(RECORDS FOR THE TASK)
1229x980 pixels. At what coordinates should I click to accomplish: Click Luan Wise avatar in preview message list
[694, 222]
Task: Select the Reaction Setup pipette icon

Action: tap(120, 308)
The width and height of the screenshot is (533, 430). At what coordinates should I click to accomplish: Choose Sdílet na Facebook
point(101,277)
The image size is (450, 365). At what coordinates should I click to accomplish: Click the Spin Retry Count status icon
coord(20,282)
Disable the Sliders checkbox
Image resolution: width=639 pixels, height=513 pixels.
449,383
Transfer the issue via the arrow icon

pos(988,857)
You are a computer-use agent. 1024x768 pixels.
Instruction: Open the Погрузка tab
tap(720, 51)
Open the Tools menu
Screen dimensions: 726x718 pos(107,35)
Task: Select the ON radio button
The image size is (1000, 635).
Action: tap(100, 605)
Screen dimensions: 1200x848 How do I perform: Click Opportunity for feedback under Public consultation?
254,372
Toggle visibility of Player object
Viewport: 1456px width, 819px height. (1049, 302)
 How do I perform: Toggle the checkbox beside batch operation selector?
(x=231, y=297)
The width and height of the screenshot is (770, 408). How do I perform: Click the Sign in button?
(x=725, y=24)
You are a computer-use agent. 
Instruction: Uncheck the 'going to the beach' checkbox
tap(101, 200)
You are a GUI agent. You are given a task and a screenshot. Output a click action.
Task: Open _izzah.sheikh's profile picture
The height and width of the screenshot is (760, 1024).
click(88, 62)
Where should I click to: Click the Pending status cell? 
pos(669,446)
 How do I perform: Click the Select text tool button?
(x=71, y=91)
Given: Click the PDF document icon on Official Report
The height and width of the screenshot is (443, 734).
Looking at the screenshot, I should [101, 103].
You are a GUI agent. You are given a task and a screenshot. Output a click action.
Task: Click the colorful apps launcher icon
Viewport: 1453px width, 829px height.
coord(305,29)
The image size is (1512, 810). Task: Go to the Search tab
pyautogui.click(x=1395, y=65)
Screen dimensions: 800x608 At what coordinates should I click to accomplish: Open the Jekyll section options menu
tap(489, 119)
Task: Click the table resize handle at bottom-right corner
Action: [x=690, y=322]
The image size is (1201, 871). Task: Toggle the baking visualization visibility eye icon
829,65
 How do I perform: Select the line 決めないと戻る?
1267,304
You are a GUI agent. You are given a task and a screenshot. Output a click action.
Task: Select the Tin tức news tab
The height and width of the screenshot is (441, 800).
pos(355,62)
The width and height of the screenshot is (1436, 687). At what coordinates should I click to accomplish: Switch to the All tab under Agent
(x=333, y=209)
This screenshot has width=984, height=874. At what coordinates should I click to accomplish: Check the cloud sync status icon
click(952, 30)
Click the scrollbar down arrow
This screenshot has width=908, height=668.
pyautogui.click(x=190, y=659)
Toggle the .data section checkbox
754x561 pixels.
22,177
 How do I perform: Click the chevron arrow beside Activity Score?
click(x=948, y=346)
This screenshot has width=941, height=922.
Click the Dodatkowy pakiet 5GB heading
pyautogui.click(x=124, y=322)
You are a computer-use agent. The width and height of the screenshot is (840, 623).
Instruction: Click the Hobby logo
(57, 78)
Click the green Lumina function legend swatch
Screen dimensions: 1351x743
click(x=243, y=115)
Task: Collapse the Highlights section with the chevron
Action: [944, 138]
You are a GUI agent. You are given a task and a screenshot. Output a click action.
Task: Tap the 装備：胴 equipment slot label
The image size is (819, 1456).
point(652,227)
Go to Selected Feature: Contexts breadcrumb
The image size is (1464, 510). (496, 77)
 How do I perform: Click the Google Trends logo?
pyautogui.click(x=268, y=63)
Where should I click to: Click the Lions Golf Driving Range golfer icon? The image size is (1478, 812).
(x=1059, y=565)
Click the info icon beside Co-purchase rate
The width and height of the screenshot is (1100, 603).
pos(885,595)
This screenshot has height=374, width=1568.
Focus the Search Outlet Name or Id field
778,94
(End RECORDS FOR THE TASK)
WHAT YOU HAVE TO DO ▸
Nothing may be dropped or altered. Copy every line above.

TASK SOLUTION ▸
1229x980 pixels. At what coordinates should I click to accomplish: Click Luan Wise avatar in preview message list
[694, 222]
Task: Select the Reaction Setup pipette icon

Action: tap(120, 308)
The width and height of the screenshot is (533, 430). At what coordinates should I click to accomplish: Choose Sdílet na Facebook
point(101,277)
The image size is (450, 365). At what coordinates should I click to accomplish: Click the Spin Retry Count status icon
coord(20,282)
Disable the Sliders checkbox
Image resolution: width=639 pixels, height=513 pixels.
449,383
Transfer the issue via the arrow icon

pos(988,857)
You are a computer-use agent. 1024x768 pixels.
Instruction: Open the Погрузка tab
tap(720, 51)
Open the Tools menu
Screen dimensions: 726x718 pos(107,35)
Task: Select the ON radio button
The image size is (1000, 635).
Action: tap(100, 605)
Screen dimensions: 1200x848 How do I perform: Click Opportunity for feedback under Public consultation?
254,372
Toggle visibility of Player object
Viewport: 1456px width, 819px height. (1049, 302)
 How do I perform: Toggle the checkbox beside batch operation selector?
(x=231, y=297)
The width and height of the screenshot is (770, 408). How do I perform: Click the Sign in button?
(x=725, y=24)
You are a computer-use agent. 
Instruction: Uncheck the 'going to the beach' checkbox
tap(101, 200)
You are a GUI agent. You are given a task and a screenshot. Output a click action.
Task: Open _izzah.sheikh's profile picture
The height and width of the screenshot is (760, 1024).
click(88, 62)
Where should I click to: Click the Pending status cell? 
pos(669,446)
 How do I perform: Click the Select text tool button?
(x=71, y=91)
Given: Click the PDF document icon on Official Report
The height and width of the screenshot is (443, 734).
Looking at the screenshot, I should [101, 103].
You are a GUI agent. You are given a task and a screenshot. Output a click action.
Task: Click the colorful apps launcher icon
Viewport: 1453px width, 829px height.
coord(305,29)
The image size is (1512, 810). Task: Go to the Search tab
pyautogui.click(x=1395, y=65)
Screen dimensions: 800x608 At what coordinates should I click to accomplish: Open the Jekyll section options menu
tap(489, 119)
Task: Click the table resize handle at bottom-right corner
Action: [x=690, y=322]
The image size is (1201, 871). Task: Toggle the baking visualization visibility eye icon
829,65
 How do I perform: Select the line 決めないと戻る?
1267,304
You are a GUI agent. You are given a task and a screenshot. Output a click action.
Task: Select the Tin tức news tab
The height and width of the screenshot is (441, 800).
pos(355,62)
The width and height of the screenshot is (1436, 687). At what coordinates should I click to accomplish: Switch to the All tab under Agent
(x=333, y=209)
This screenshot has width=984, height=874. At what coordinates should I click to accomplish: Check the cloud sync status icon
click(952, 30)
Click the scrollbar down arrow
This screenshot has width=908, height=668.
pyautogui.click(x=190, y=659)
Toggle the .data section checkbox
754x561 pixels.
22,177
 How do I perform: Click the chevron arrow beside Activity Score?
click(x=948, y=346)
This screenshot has width=941, height=922.
Click the Dodatkowy pakiet 5GB heading
pyautogui.click(x=124, y=322)
You are a computer-use agent. The width and height of the screenshot is (840, 623).
Instruction: Click the Hobby logo
(57, 78)
Click the green Lumina function legend swatch
Screen dimensions: 1351x743
click(x=243, y=115)
Task: Collapse the Highlights section with the chevron
Action: [944, 138]
You are a GUI agent. You are given a task and a screenshot. Output a click action.
Task: Tap the 装備：胴 equipment slot label
The image size is (819, 1456).
point(652,227)
Go to Selected Feature: Contexts breadcrumb
The image size is (1464, 510). (496, 77)
 How do I perform: Click the Google Trends logo?
pyautogui.click(x=268, y=63)
Where should I click to: Click the Lions Golf Driving Range golfer icon? The image size is (1478, 812).
(x=1059, y=565)
Click the info icon beside Co-purchase rate
The width and height of the screenshot is (1100, 603).
pos(885,595)
This screenshot has height=374, width=1568.
Focus the Search Outlet Name or Id field
778,94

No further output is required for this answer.